La « photo-numérique » apparaît avec les réseaux sociaux (2004) et le smartphone (2007). Avec ces deux « innovations » s’achève un « régime d’images » qui avait l’évidence et la clarté habitée de ces visages fixés aux sels d’argent depuis des générations. Désormais, des « myriades d’images numériques submergent et occultent le monde », dans une « crise générale du fondement » impactant tous les domaines de l’existence." 

Avant, il y avait le « monde de la représentation », celui d’une « quête d’adhérence aux choses, de vérité et de profondeur ». Le numérique est celui de l’allégorie, c’est-à-dire de « la disjonction, de la fiction et de la surface ». L’enseignant-chercheur André Rouillé (université Paris-8) rappelle que la photo-numérique transforme ses pratiquants en « infra-amateurs », c’est-à-dire en consommateurs, producteurs et « diffuseurs insatiables » d’images. Par là, ils se dépossèdent de leur intimité et la livrent à la curiosité de leurs semblables comme à la « cupidité des opérateurs » du numérique... Ces derniers « stimulent, captent, stockent, traitent et monétisent une matière première emblématique de la société néolibérale de l’information ». Cette matière s’appelle : « la vie des gens »... Contrairement au pétrole qui a été la matière première de la société industrielle moderne, celle-ci ne se consume pas : elle n’en finit pas de s’actualiser avec le consentement de ceux qui s’en dépossédent... L’oeil décisif et ordonnateur derrière le viseur fait place au réflexe machinal de cet « infra-amateur », « opérateur de circonstance » qui « mitraille » sans compter, en s’en remettant aux automatismes de son appareillage high tech. Avec la photo-numérique et l’avènement de la « forme-réflexe d’un dégainer-capter-partager sans vraiment voir » (sans cadrer, sans composer et sans regard), s’achève une relation privilégiée. Celle entre l’homme à l’objectif et son « sujet » ou son « portraituré » dont la subjectivité à grain de peau provoquait cet instantané tellement rare qu’il pouvait s’appeler parfois : « une rencontre »... Evanouie la délicatesse et le tact qui étaient comme la mesure la plus juste de cette rencontre dans le vertige transmutatoire de la prise de vue, avec ce changement de « dispositif » induit par la digitalisation à marche forcée...

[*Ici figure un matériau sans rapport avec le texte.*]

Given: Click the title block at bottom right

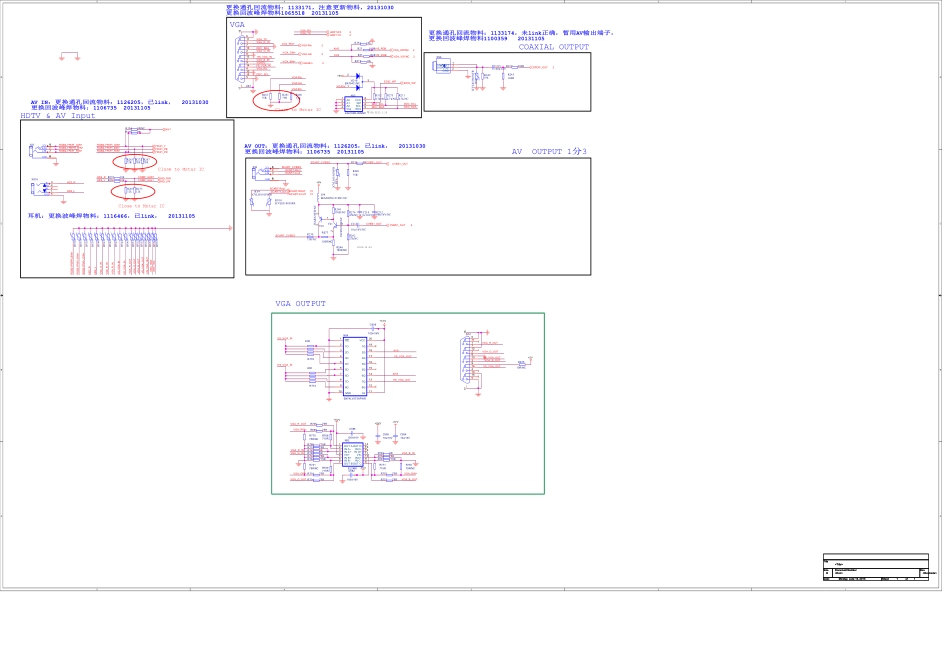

Dans « le monde d’avant », l’on peinait à compter le nombre de coups de pinceau dans une vie de Rembrandt (1606-1669). Ou de clichés dans celle d’un virtuose de la « photo-argentique » comme Cartier-Bresson (1908-2004) – il aurait appuyé 540 000 fois sur la détente de son appareil, croit-on savoir tout de même...

Mais l’on est pris de vertige avec les pratiques de ce snipper des temps posmodernes, l’ « infra-amateur » se dévorant de selfies. Pour André Rouillé, le smartphone « ouvre une brèche dans l’histoire des regards et des images ».

 

La "défaite du regard"

« Déclenchez, nous ferons le reste ! » proclamait une vieille « réclame » de Kodak d’avant la première guerre mondiale. Mais dans ce « monde d’avant », l’on savait voir – et cadrer. Chacun oeuvrait selon son instinct de vue pour faire dégorger la vie en noir et blanc ou en couleurs...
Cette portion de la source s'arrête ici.